Benefits of Using a Pacifier
- It can soothe your fussy baby and make him calm, which will help lower your stress too.
- It relaxes your baby, gives him a sense of security and comfort, and helps him fall asleep easier.
- Reduces crying spells and lowers your baby’s distress.
- During medical procedures or other stress-causing situations, a pacifier helps distract your baby.
- Reduces pain and discomfort.
- It reduces the risk of your baby dying from SIDS during his nap time or nighttime.
- Pacifier habit is easier to break in your baby than a thumb-sucking habit. Simply throw the pacifier away.
- Your baby cannot yawn or swallow on purpose to relieve ear pain caused by air pressure changes during flights. In such circumstances, pacifiers help.
- It helps premature babies to adapt to breastfeeding after tube feeding.
- Pacifiers provide the oral stimulation to develop the sucking reflex if your baby is a preterm or has low birth weight. It also helps develop a Neurobehavioral organization.
Disadvantages of using a pacifier:
- If you give your baby a pacifier in the first few weeks after birth, he may start to prefer it over breastfeeding. This will also affect your lactation.
- The incidence of ear infections is twice as high in children who use pacifiers than in those who do not use pacifiers.
- Your child may become dependent on their pacifier to fall asleep.
- An ill-maintained pacifier can become the source of infections in your child.
- If your baby is still using pacifiers after the age of two, it can affect his dentition, causing the teeth to tilt or slant. After the age of four, pacifiers have a lasting effect on teeth, which can also persist in adulthood.

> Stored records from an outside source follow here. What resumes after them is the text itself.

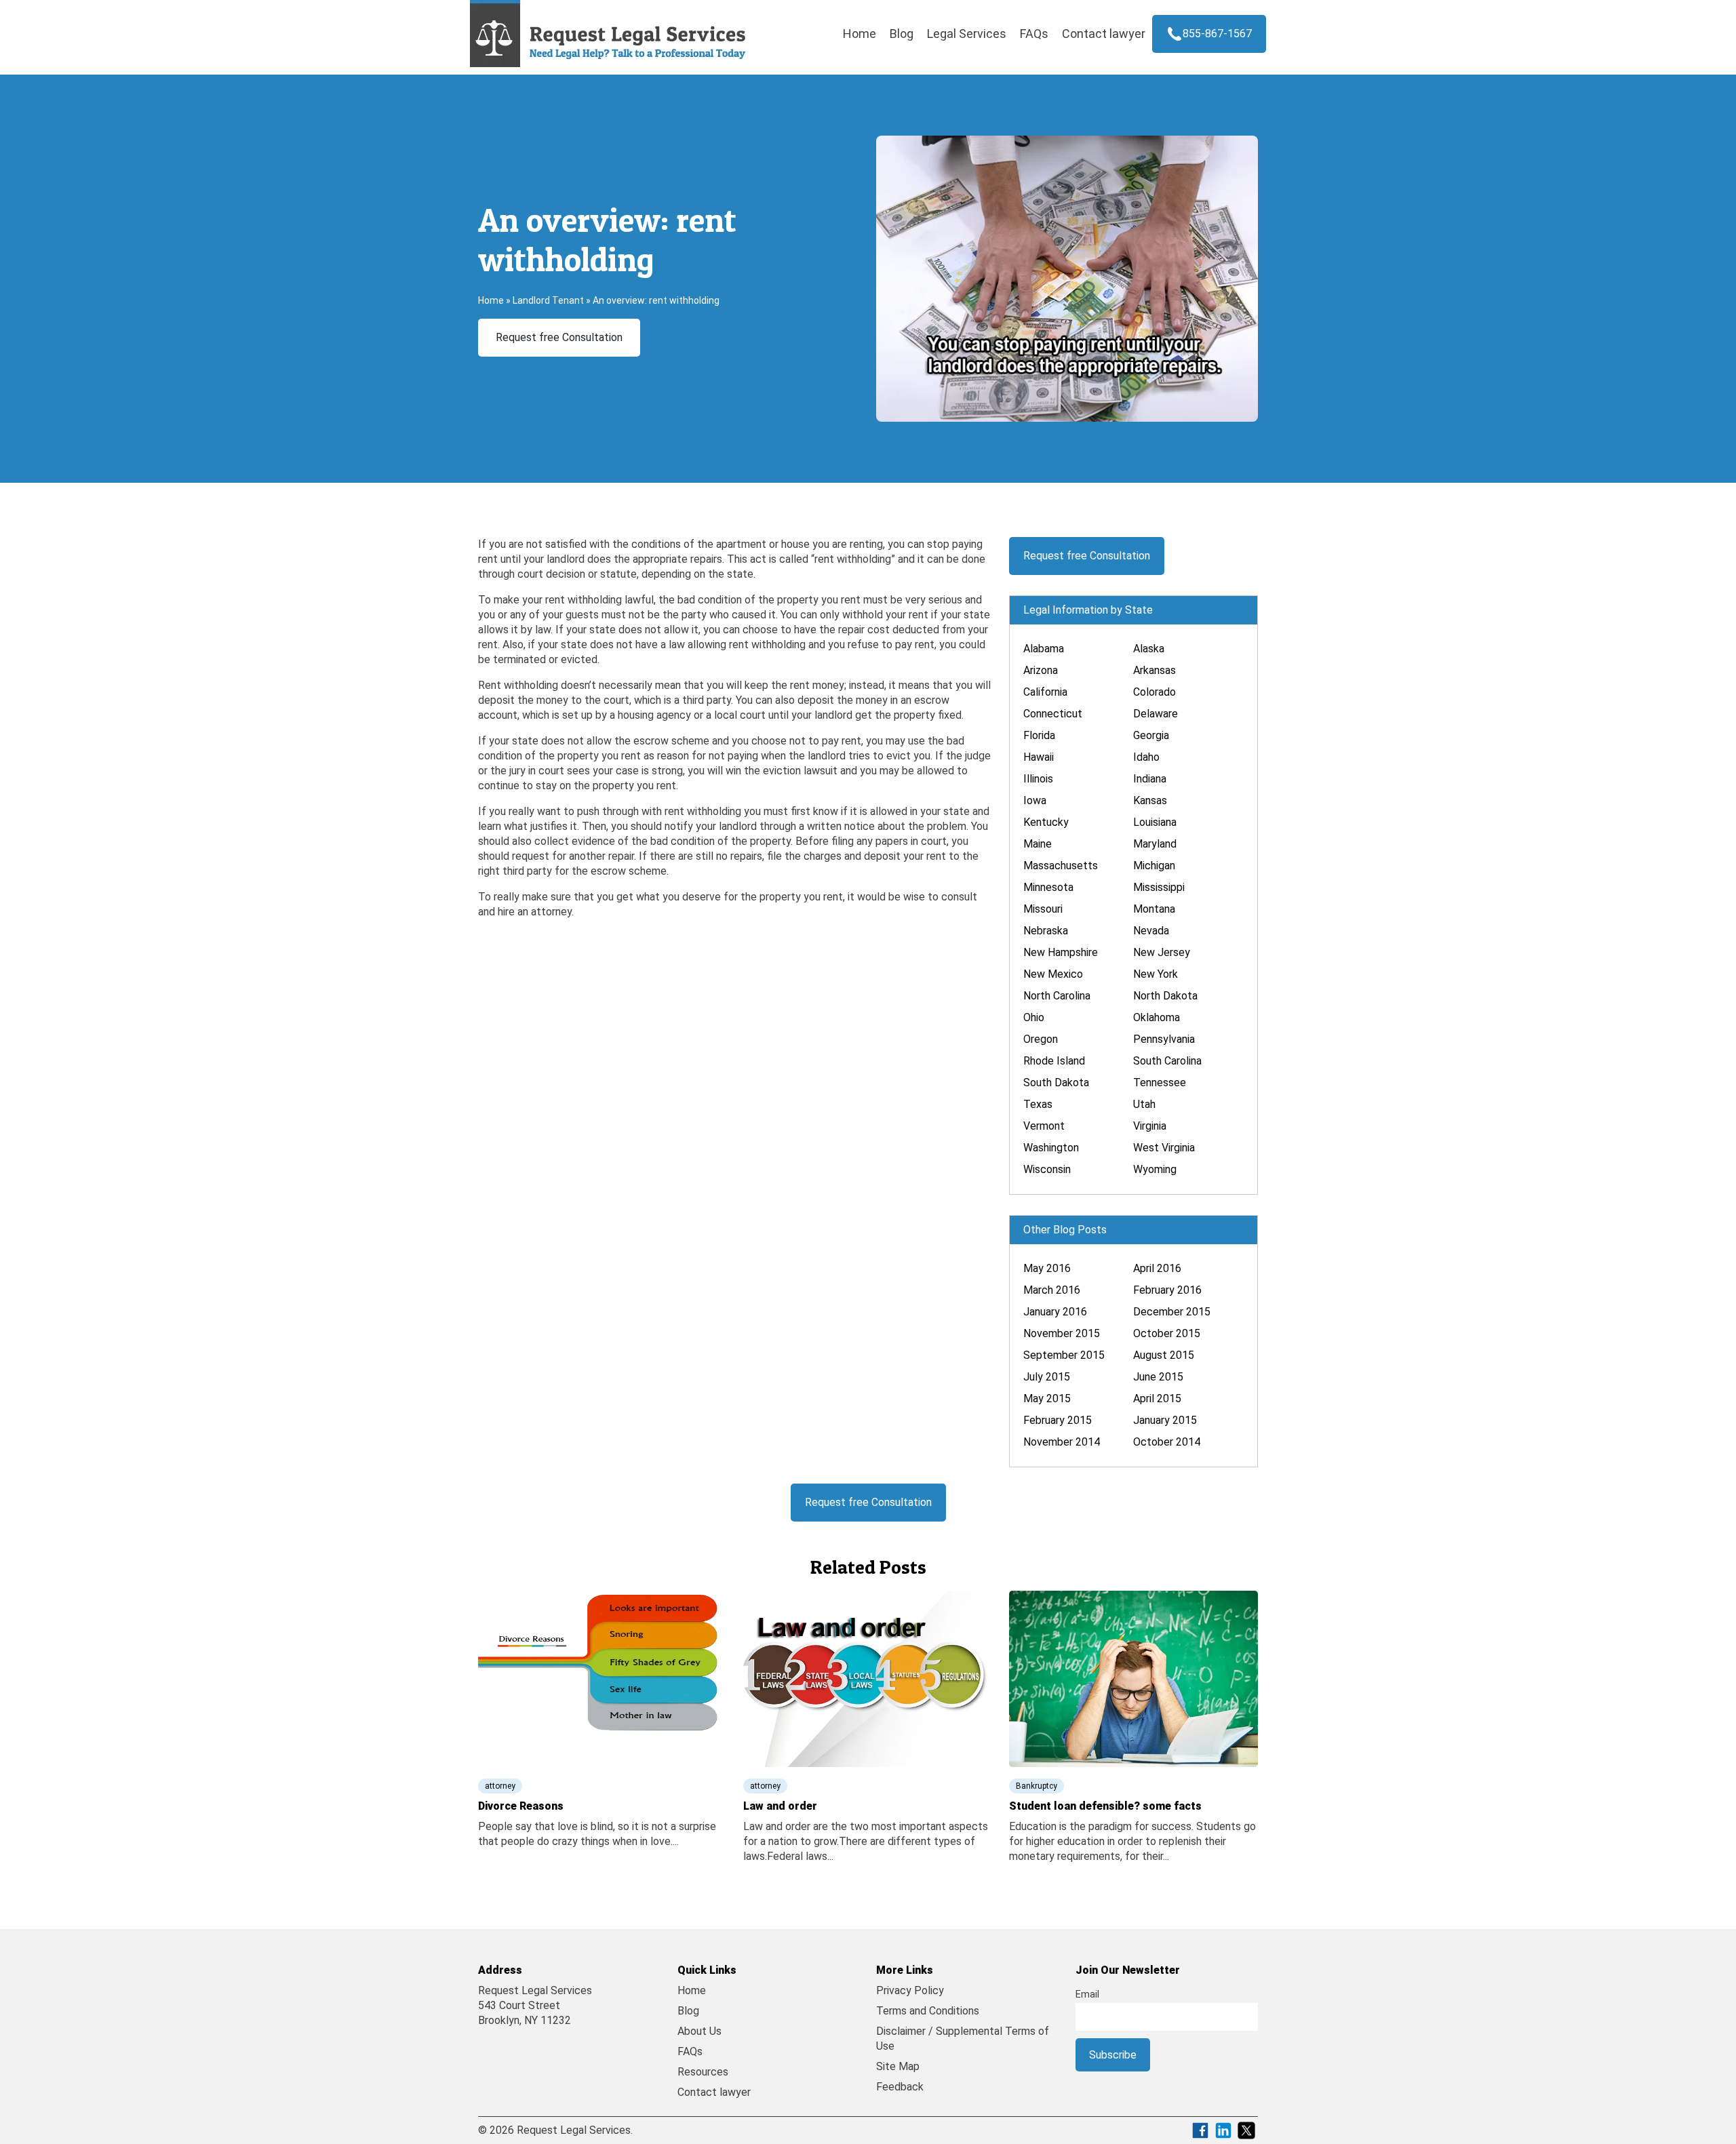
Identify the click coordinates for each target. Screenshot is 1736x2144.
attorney (500, 1786)
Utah (1144, 1104)
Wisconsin (1047, 1169)
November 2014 (1061, 1441)
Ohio (1033, 1017)
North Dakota (1165, 995)
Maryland (1155, 843)
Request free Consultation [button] (559, 337)
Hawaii (1038, 757)
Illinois (1038, 778)
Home (859, 33)
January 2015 (1165, 1420)
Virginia (1149, 1125)
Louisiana (1155, 822)
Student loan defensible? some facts (1105, 1806)
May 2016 (1047, 1268)
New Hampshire (1060, 952)
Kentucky (1046, 822)
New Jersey (1161, 952)
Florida (1039, 735)
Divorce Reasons (521, 1806)
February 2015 (1057, 1420)
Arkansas (1154, 670)
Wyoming (1155, 1169)
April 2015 (1157, 1398)
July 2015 (1046, 1376)
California (1045, 692)
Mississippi (1159, 887)
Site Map (898, 2066)
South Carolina (1167, 1060)
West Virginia (1164, 1147)
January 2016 (1055, 1311)
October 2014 (1166, 1441)
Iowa (1034, 800)
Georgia (1151, 735)
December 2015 (1171, 1311)
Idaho (1146, 757)
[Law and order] (867, 1677)
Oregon (1040, 1039)
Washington (1051, 1147)
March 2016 (1051, 1290)
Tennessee (1159, 1082)
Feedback (900, 2086)
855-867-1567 (1217, 33)
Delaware (1155, 713)
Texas (1037, 1104)
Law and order (780, 1806)
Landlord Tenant (548, 300)
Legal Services (966, 33)
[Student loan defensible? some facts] (1133, 1677)
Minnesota (1048, 887)
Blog (901, 33)
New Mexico (1053, 974)
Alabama (1043, 648)
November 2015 (1061, 1333)
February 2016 (1167, 1290)
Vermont (1044, 1125)
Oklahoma (1156, 1017)
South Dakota (1056, 1082)
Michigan (1154, 865)
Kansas (1150, 800)
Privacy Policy (910, 1990)
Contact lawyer (1103, 33)
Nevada (1151, 930)
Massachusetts (1060, 865)
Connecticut (1052, 713)
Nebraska (1045, 930)
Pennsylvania (1164, 1039)
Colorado (1154, 692)
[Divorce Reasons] (602, 1677)
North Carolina (1056, 995)
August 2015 (1163, 1355)
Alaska (1148, 648)
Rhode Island (1054, 1060)
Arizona (1040, 670)
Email (1087, 1994)
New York (1155, 974)
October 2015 (1166, 1333)
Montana (1154, 908)
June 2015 (1158, 1376)
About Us (699, 2031)
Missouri (1043, 908)
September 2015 (1064, 1355)
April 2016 (1157, 1268)
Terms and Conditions (927, 2010)
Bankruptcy (1036, 1786)
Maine (1037, 843)
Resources (702, 2071)
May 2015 (1047, 1398)
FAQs (1034, 33)
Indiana (1149, 778)
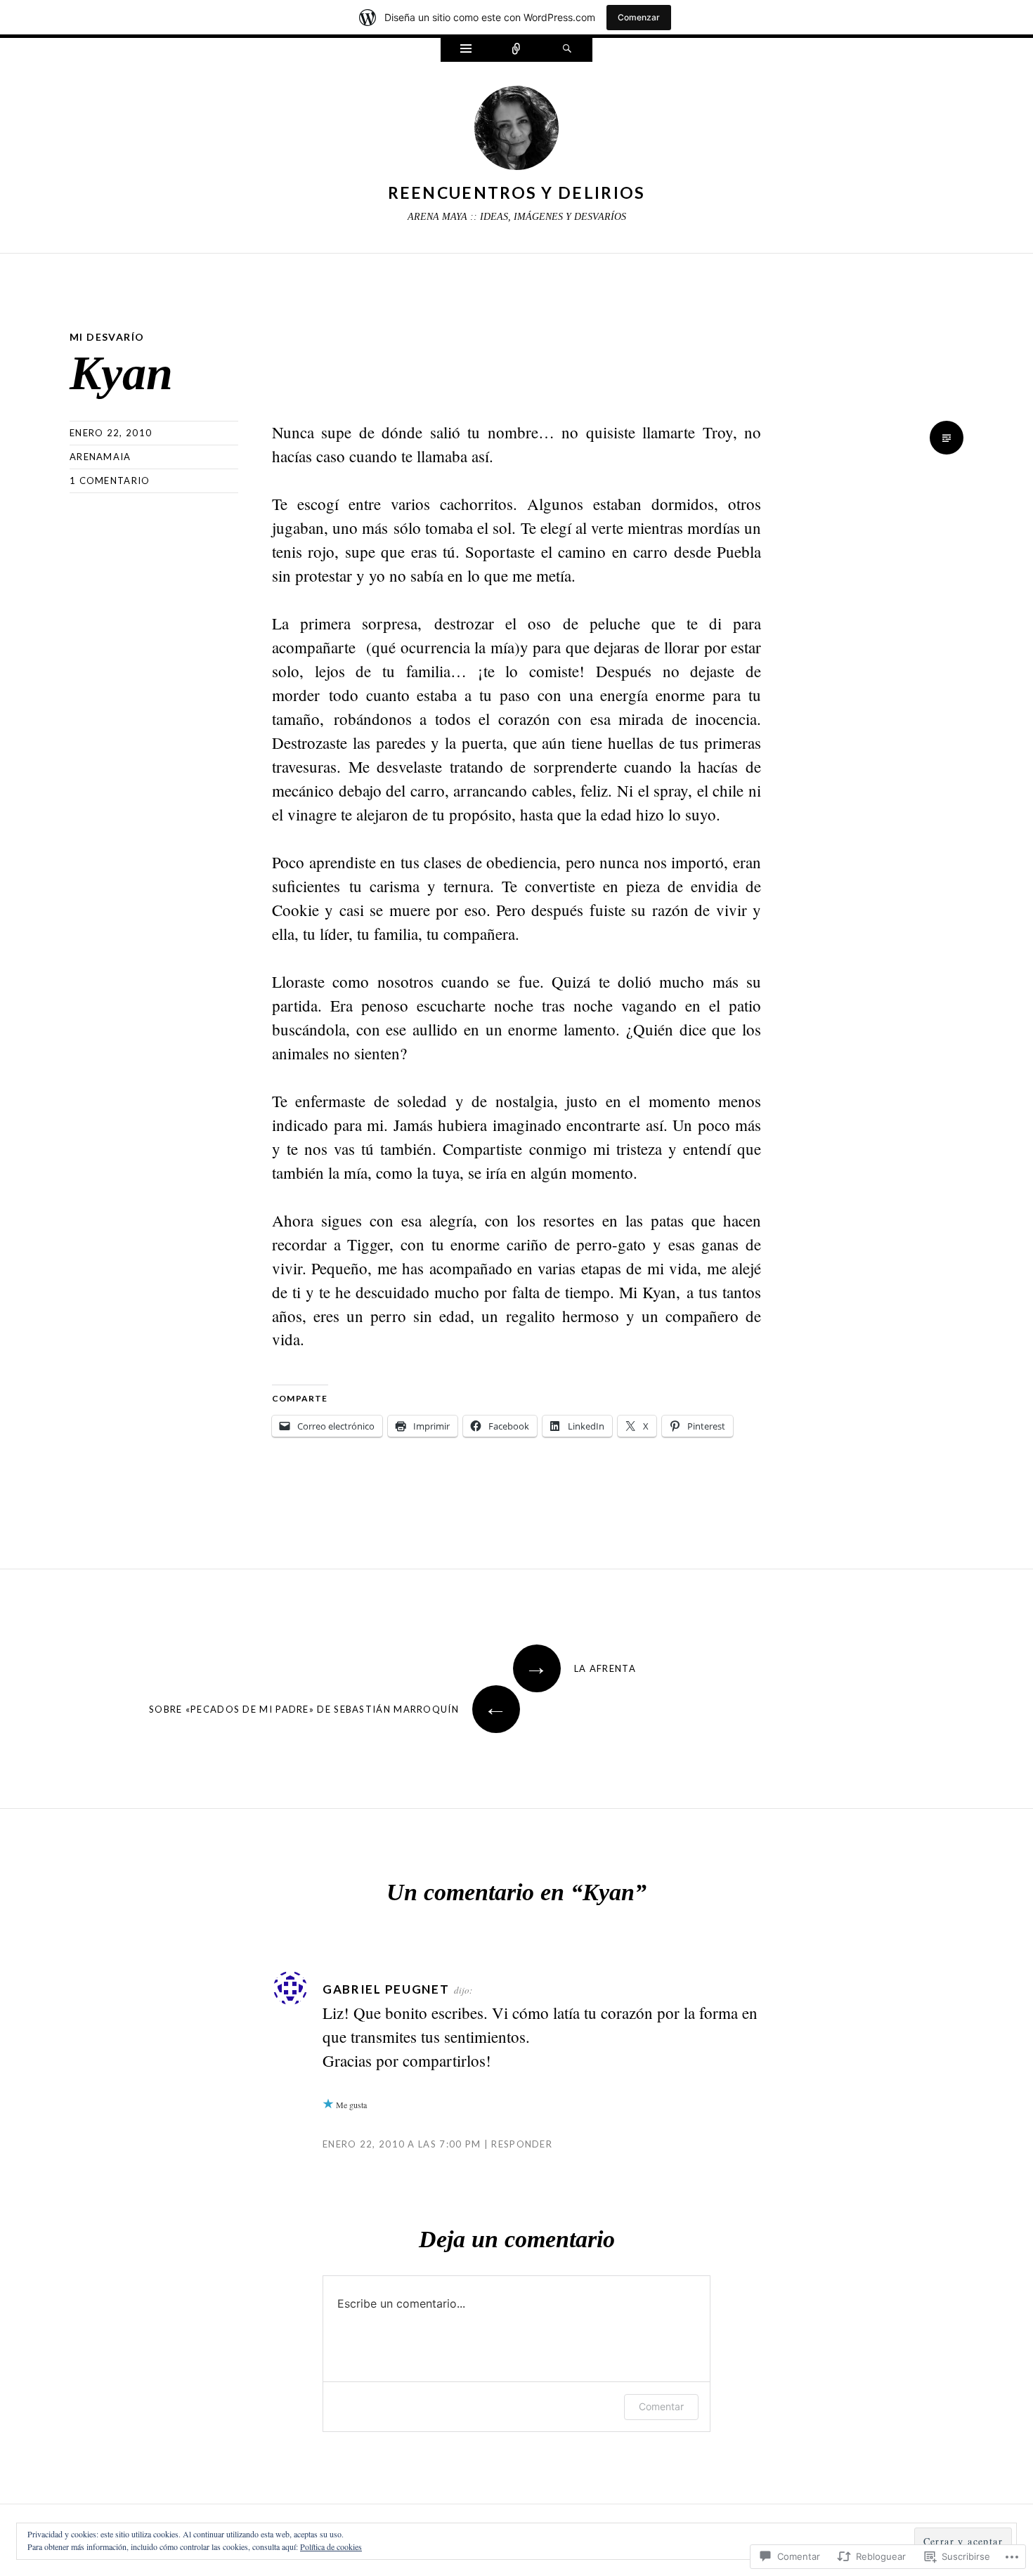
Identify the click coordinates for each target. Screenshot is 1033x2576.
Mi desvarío (107, 337)
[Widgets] (466, 50)
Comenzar (639, 17)
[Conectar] (516, 50)
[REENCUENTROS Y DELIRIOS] (516, 130)
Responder (521, 2144)
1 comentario (110, 480)
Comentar (661, 2406)
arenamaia (100, 456)
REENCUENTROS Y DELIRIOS (517, 192)
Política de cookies (331, 2546)
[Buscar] (567, 50)
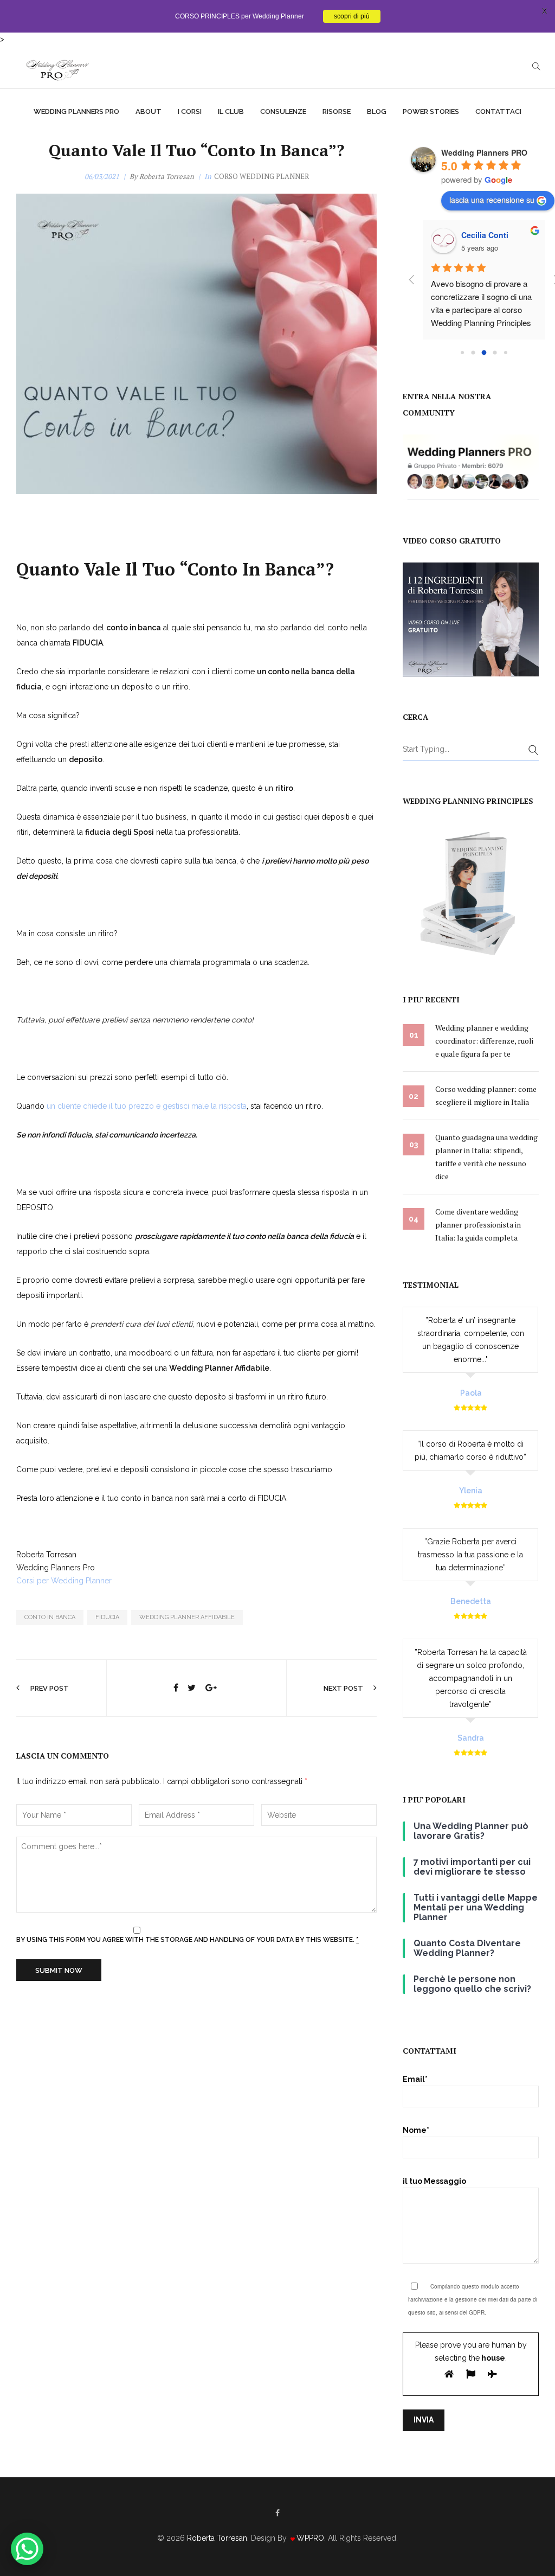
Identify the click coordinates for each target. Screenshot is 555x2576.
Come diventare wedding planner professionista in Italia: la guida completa (478, 1224)
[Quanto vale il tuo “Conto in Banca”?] (176, 1688)
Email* (415, 2079)
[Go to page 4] (505, 352)
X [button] (544, 11)
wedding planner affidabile (187, 1617)
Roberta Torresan (166, 176)
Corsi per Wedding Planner (64, 1580)
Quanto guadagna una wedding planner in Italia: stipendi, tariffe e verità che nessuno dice (486, 1156)
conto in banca (49, 1617)
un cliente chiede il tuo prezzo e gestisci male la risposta (147, 1106)
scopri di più (352, 16)
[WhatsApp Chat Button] (27, 2549)
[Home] (57, 67)
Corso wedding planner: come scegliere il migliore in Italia (486, 1095)
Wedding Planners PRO (484, 152)
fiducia (107, 1617)
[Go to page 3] (495, 352)
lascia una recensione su (491, 199)
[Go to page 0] (462, 352)
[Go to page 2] (484, 352)
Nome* (416, 2130)
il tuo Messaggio (434, 2181)
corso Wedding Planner (261, 176)
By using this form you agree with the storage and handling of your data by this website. (187, 1939)
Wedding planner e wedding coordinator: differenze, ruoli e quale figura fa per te (484, 1040)
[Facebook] (277, 2513)
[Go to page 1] (473, 352)
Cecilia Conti (484, 234)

Precautions When Using Pacifiers
- Choose good quality silicone pacifiers and a brand that has no BPA as they harbor fewer germs.
- Avoid using gel or liquid-filled pacifiers.
- Your baby might have a latex allergy; keep that in mind before choosing a pacifier made of latex.
- Opt for dishwasher safe, sturdy pacifiers that are made of 1 piece. Two-piece ones are unsafe as they might break or come off and turn into a choking hazard.
- Pick pacifiers, which are the right size for your baby’s mouth and age.
- Don’t secure the pacifier to your baby with a cord as it might be a strangling hazard.
- Do not apply any sweeteners to the pacifier.
- Wash the pacifier often in soap water and sterilize it between uses.
- Make sure the pacifier has ventilation holes on the mouthguard to let in air.
- Buy a new one if the pacifier gets damaged or develops cracks.
- Don’t use pacifiers as a first line of defense when your baby gets cranky or distressed.
- Do not use pacifiers for the long term as it may affect your baby’s speech development.
- Gently wean your baby off from pacifiers between 6 and 12 months of age. After six months, the risk of SIDS declines, and the risk of ear infection goes up. Start limiting pacifier use to sleep times.
- Any abrupt change can affect your baby’s stress levels, so try to wean him off pacifiers only when there are no other changes in his/her routine.
The benefits of using pacifiers outnumber its disadvantages, and you can introduce your baby to the pacifier habit if you take all the precautions and follow the guidelines for their use.